Office of the GC-Conducted Proceedings
The ITC has also referred matters involving pure questions of law to the Office of the General Counsel. For example, in Stainless Steel Products, Inv. No. 337-TA-933 (Advisory), the ITC was asked by respondent Viraj Profiles to declare that stainless steel billets and ingots that were refined and cast by unrelated thirdparties were not covered by the remedy orders. In this case, the remedy orders were based on a finding of misappropriation of trade secrets by Viraj. In its advisory petition, Viraj Profiles argued that the misappropriation related only to a certain step (“melting”) in the manufacturing process, and proposed a protocol to allow it to continue to import stainless steel using a different process. The ITC rejected the advisory opinion request, and noted that Viraj Profiles provided “scant information” and “no means, mechanism, or documentation for the Commission” to validate the claim that the protocol does not use complainant’s trade secrets. Comm’n Advisory Op. at 14 (Oct. 14, 2014).
In a recent modification case under the Pilot Program, the Commission received a petition from the Complainant to modify an exclusion order based on changed circumstances. Marine Sonar Imaging Devices, Inv. No. 337-TA-921, Petition for Modification (May 20, 2016). The original exclusion order carved out “standalone transducers,” which were not intended for inclusion in the infringing products. The ITC found it “undisputed” that following issuance of the exclusion order, the respondent changed its practice to import standalone transducers that were to be “kitted” into infringing products. Comm’n Op. Modifying a Limited Exclusion Order at 7 (Aug. 29, 2016). The Commission noted that it has “long fashioned orders that cover not only the specific device or product found to be infringing, but also infringing redesigns and components. . . .” Id. at 9. The ITC issued its Opinion granting the modification on August 29, 2016, roughly 90 days after the request was filed.

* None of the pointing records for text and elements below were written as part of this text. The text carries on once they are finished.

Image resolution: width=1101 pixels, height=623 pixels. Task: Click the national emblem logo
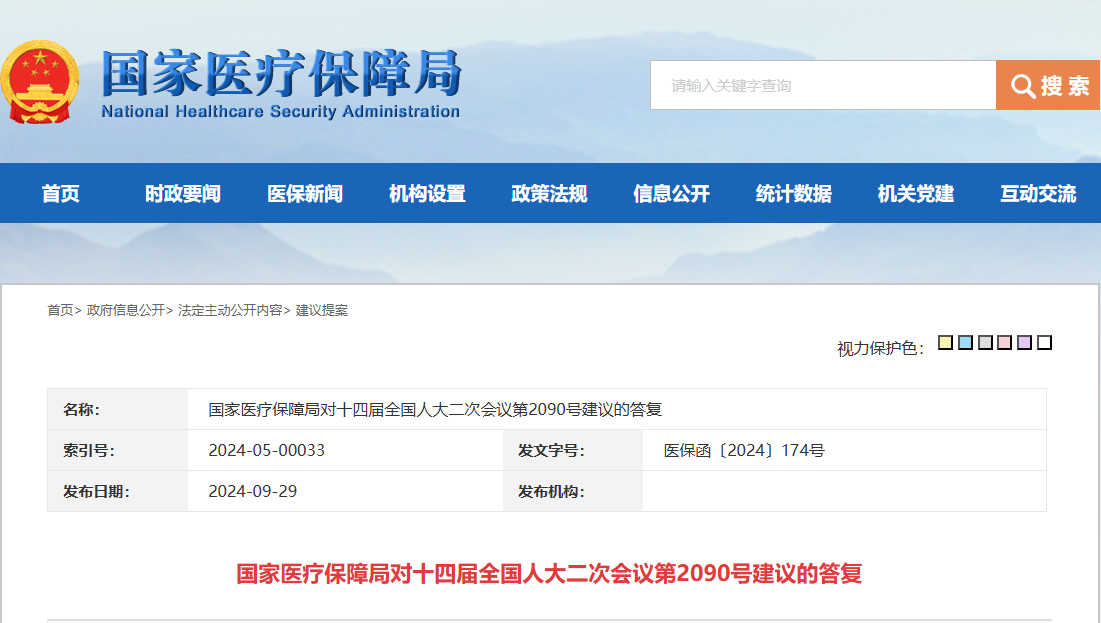pyautogui.click(x=41, y=83)
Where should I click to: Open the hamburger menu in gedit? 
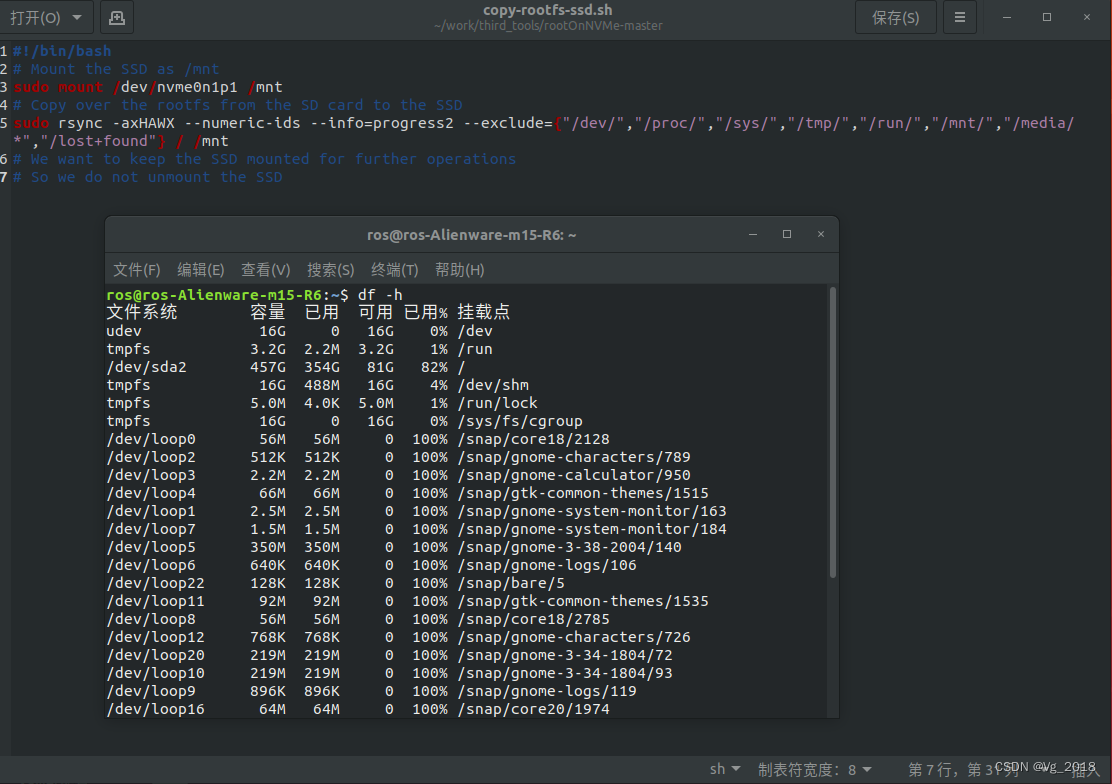960,17
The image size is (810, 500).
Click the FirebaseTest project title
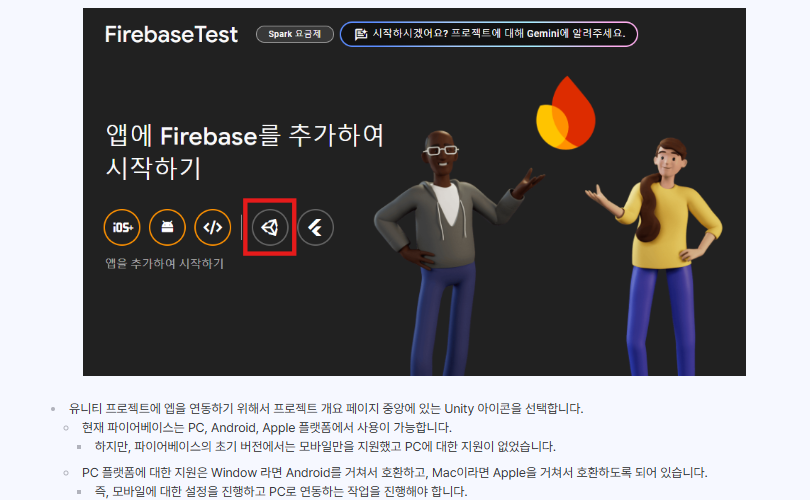click(x=171, y=35)

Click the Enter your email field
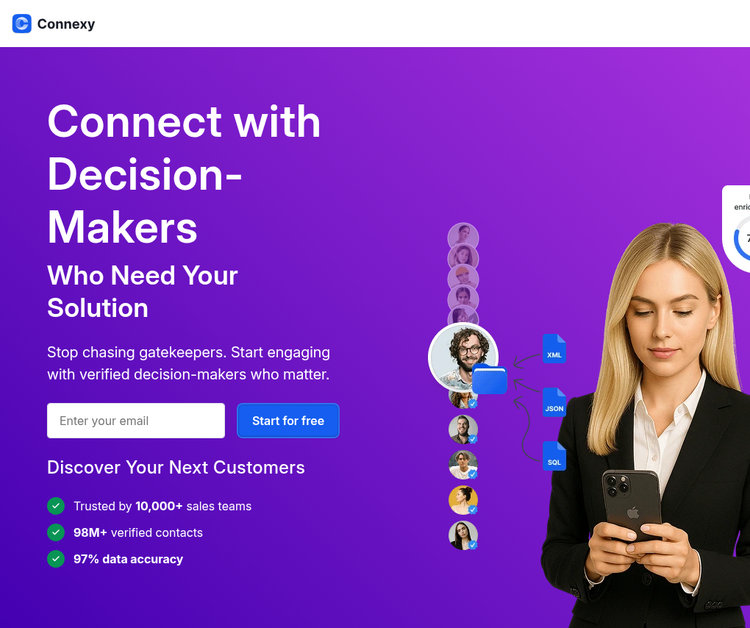click(x=136, y=420)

The ITC’s proceedings just before and following the announcement of the Pilot Program for rulings on redesigns and new products demonstrates that the Commission is attempting to provide expedited guidance to parties using the new procedures. It is likely that this customer-friendly approach will encourage further filings under the Pilot Program.

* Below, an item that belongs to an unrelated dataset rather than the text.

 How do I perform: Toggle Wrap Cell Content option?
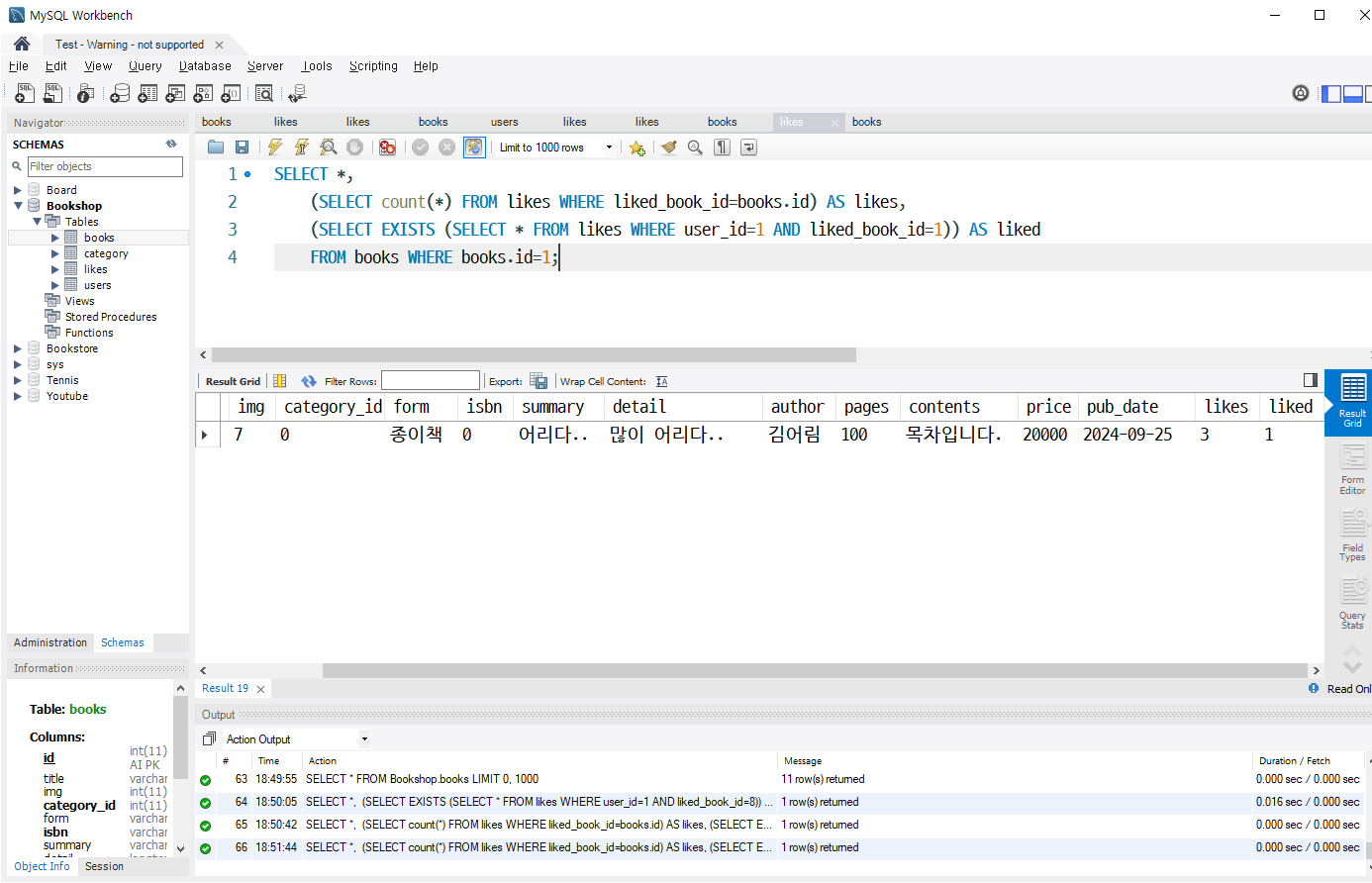pyautogui.click(x=661, y=381)
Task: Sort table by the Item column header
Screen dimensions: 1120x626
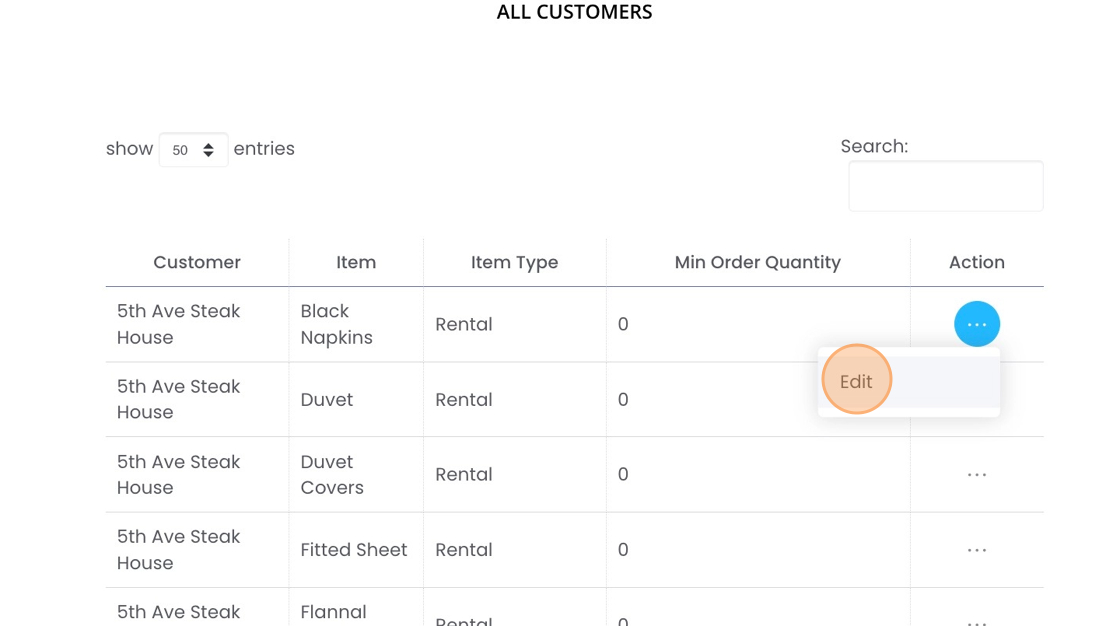Action: [356, 262]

Parties seeking advisory opinions should take note of how the procedures and the scope of the proceedings have developed under the Pilot Program, given that the burden in these proceedings is on the requestors. For example, requestors should submit product model-specific evidence for which they are seeking relief, as the ITC may not consider relief for a broad category of products. See Foam Footwear, Inv. No. 337-TA-567 (Advisory Opinion Proceeding), OUII Report at 4, 9.